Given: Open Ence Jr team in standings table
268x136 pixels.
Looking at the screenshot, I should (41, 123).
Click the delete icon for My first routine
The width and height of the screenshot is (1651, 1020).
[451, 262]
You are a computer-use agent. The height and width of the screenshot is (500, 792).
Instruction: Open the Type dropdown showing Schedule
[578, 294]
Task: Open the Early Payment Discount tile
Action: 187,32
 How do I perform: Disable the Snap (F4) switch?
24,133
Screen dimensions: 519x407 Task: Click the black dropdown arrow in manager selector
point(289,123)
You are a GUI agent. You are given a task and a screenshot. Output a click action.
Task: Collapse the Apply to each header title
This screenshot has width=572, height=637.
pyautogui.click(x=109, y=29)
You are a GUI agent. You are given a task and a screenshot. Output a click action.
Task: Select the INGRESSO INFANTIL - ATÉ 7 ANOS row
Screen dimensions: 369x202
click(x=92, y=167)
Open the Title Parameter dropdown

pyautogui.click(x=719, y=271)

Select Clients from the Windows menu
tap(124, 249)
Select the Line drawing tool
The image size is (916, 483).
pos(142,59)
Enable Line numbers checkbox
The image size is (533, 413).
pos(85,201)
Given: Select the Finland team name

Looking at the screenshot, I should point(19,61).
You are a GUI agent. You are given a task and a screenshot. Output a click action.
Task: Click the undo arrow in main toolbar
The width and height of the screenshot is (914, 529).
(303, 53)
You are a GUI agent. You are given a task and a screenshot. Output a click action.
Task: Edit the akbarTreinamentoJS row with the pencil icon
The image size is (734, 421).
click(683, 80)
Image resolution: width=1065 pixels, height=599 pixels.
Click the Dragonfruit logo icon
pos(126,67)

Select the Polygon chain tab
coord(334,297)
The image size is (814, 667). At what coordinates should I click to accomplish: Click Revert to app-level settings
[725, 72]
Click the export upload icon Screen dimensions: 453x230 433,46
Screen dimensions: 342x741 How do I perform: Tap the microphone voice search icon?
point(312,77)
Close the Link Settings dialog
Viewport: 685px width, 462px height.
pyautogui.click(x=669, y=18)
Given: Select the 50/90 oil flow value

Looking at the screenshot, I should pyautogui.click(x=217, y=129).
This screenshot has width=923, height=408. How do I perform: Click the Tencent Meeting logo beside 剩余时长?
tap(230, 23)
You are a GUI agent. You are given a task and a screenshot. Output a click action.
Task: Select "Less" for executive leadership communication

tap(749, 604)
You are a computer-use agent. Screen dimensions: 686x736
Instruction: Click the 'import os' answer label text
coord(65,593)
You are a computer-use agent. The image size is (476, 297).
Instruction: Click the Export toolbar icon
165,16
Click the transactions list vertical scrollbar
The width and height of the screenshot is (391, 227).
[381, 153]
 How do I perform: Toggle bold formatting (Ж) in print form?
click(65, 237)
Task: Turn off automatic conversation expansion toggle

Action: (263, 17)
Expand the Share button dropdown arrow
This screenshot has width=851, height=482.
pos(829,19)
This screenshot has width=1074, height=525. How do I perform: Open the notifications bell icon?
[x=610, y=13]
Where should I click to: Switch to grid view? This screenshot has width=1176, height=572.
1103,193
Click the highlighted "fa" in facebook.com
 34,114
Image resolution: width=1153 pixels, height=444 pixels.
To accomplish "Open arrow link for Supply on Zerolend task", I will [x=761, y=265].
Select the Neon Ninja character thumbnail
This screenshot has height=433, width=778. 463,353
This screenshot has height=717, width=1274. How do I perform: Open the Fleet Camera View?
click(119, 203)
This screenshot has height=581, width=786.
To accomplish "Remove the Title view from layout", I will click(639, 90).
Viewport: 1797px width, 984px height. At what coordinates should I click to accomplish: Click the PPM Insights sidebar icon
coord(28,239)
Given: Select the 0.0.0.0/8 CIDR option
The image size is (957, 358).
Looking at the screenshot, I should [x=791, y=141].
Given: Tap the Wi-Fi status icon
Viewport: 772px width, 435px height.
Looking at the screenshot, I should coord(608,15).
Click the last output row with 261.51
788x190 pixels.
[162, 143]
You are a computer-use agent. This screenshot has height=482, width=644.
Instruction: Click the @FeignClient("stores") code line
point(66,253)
________________________________________
* Problem details *
Write out exactly the lines above between the line with "Task: Collapse the Apply to each header title" and the line with "Task: Edit the", inclusive, and nothing beyond them.

* Response to the task *
Task: Collapse the Apply to each header title
This screenshot has width=572, height=637.
pyautogui.click(x=109, y=29)
You are a GUI agent. You are given a task and a screenshot. Output a click action.
Task: Select the INGRESSO INFANTIL - ATÉ 7 ANOS row
Screen dimensions: 369x202
click(x=92, y=167)
Open the Title Parameter dropdown

pyautogui.click(x=719, y=271)

Select Clients from the Windows menu
tap(124, 249)
Select the Line drawing tool
The image size is (916, 483).
pos(142,59)
Enable Line numbers checkbox
The image size is (533, 413).
pos(85,201)
Given: Select the Finland team name

Looking at the screenshot, I should point(19,61).
You are a GUI agent. You are given a task and a screenshot. Output a click action.
Task: Click the undo arrow in main toolbar
The width and height of the screenshot is (914, 529).
(303, 53)
You are a GUI agent. You are given a task and a screenshot. Output a click action.
Task: Edit the akbarTreinamentoJS row with the pencil icon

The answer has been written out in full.